All this was made the more awkward by how intensely I did not belong in that complex of the hospital. The doctors I passed were in suits and lab coats; I, a twenty-something student with headphones and thirty pounds of books in my bag, was clearly out of place. I literally didn’t fit; said overstuffed backpack making it difficult to maneuver through hallways that, unlike the main hospital, were never intended to fit gurneys or wheelchairs. I tried to walk with purpose, but I clearly had no idea where I was going.

Yesterday was my final exam for organic chemistry, which was at two in the afternoon (not nine, as I’d been utterly convinced the day before) so I headed to the library to study beforehand. It was a particularly cold day, so as I headed back to the main campus I thought, better cut through. Now I could easily have gone my usual route, through the building that is locked going the other way, but in my infinite wisdom, I thought to myself, “Or I could go back through the other building and once and for all figure out how to go that way.”  Looking out the windows of the sky walk I could see a straight shot of where I wanted to go. Walk straight, turn left, exit. Piece of cake.

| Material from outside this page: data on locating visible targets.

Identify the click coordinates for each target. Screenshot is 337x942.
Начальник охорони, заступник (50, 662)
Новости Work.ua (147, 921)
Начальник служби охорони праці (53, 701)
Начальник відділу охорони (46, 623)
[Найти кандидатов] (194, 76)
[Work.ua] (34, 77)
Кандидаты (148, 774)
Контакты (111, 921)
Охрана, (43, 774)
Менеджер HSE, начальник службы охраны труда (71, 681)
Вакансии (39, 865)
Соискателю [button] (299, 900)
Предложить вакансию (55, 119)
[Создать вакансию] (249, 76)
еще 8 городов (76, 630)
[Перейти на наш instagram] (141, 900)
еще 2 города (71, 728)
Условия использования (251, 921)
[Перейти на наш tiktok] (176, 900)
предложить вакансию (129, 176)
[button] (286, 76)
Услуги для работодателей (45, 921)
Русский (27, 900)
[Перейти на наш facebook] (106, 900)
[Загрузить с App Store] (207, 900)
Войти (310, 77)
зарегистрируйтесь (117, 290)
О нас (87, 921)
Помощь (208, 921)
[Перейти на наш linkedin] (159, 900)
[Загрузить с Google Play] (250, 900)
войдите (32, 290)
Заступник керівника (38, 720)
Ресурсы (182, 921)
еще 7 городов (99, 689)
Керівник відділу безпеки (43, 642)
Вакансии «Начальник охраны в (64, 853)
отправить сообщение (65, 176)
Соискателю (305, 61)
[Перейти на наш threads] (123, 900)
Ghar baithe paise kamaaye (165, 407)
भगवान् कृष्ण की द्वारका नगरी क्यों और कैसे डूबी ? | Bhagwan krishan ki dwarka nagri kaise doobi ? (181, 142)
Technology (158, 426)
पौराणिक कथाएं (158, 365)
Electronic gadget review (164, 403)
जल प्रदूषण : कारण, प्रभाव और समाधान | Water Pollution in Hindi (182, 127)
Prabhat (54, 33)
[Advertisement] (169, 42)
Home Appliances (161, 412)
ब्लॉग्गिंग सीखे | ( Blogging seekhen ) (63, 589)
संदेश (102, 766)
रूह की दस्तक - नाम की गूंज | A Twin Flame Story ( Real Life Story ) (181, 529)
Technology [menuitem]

As you can probably predict I. Got. Lost. Again. Fortunately I had left with more than enough time to get to my exam because my “straight shot” managed to require a good fifteen minutes of my time just to get across the street. I thought I was walking in a straight line, but somehow, in the windowless corridors, I managed to proceed about ten yards in the time it would have normally taken me to get to campus. I felt like I’d fallen into parallel universe. Where had I been all that time?

When I finally emerged from the building I was only about halfway to my intended destination and had lost enough time as to make even the slightly longer time in the comforting warmth of the indoors completely without worth.

And so it is with this understanding, that I admit defeat. In the future, I suppose, I’ll just have to be cold.